I have attached an example workflow. 

Let me know if you need anything else to recreate the issue. I'm using the 2.11.2 SDK. 

 

Cheers

Sam

 

Hi Sam,

the current implementation assumes that the BitVectos of a column have the same length. That is why the node fails if you have a column with BitVectods of different lengths. I wonder if BitVectors of varying length do make sense. How do you compare these? Would you just ignore missing positions?

Thanks

Tobias

When dealing with BitSets (java.util.BitSet) of different lenghts all the Bits between the length of the smaller and the length of the larger are assumed to be false. 

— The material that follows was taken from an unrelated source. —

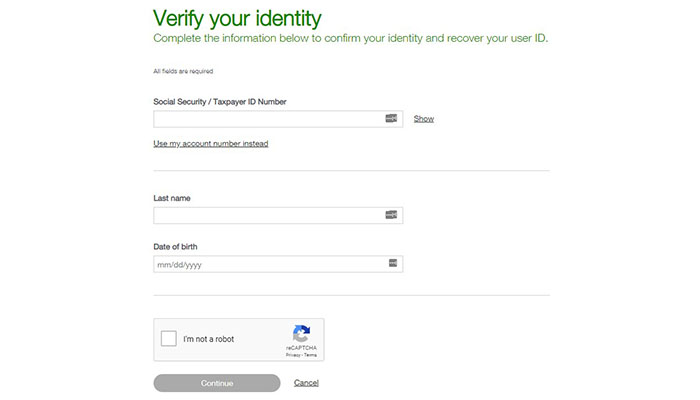Viewport: 700px width, 400px height.
Task: Open the reCAPTCHA Privacy link
Action: point(293,355)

Here is an example behaviour for BitSet:

BitStrings
setOne {68} - length: 69 - size: 128
setTwo {68, 256} - length: 257 - size: 320

Operations
setOne.xor(setTwo) = {256} - length: 257 - size: 320
setOne.and(setTwo) = {68} - length: 69 - size: 128
setOne.or(setTwo) = {68, 256} - length: 257 - size: 320

-----

Whether I should be creating a column with BitVectors of varying length is another point. In instances where a descriptive fingerprint is known then the length of the fingerprint is fixed and known for all rows at the start so creating a fixed length fingerprint consistently is no problem. 

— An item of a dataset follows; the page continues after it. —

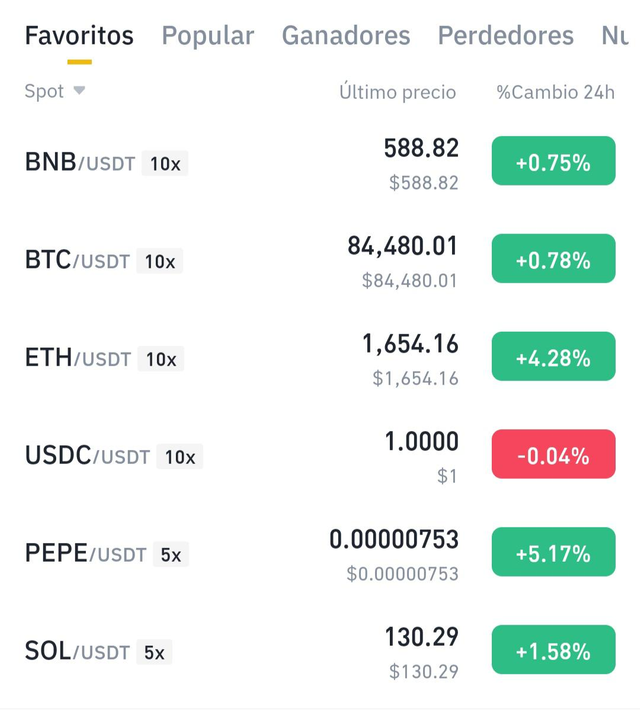Tap the SOL +1.58% change badge

pyautogui.click(x=553, y=650)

How about when using a BitString to represent a list of atoms where the molecules differ per row? The length could be dictated by the number of atoms in the molecule. So when grouping on a molecule ID each group would be given a set of BitStrings with the same length but different groups would have different lengths. This shouldn't pose a problem for the aggregator. 

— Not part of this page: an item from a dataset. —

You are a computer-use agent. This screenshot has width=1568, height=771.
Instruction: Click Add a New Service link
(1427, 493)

Variable length BitStirngs also cause a problem for expanding into columns. The table would need to be parsed first to check for max length unless the user defined the length in the dialog (for the node I built to expand a BitSet both options are available). 

Creating variable length fingerprints may fall into the category of just because I can do it doesn't mean I should. 

Hi Sam,

thanks for the answer. The size of the BitVector can be different as long as the size within a group is the same. I will open a feature request to support also BitVectors with varying lengths. If this is not easy to achieve the node should at least throw a more legible error message.

Bye,

Tobias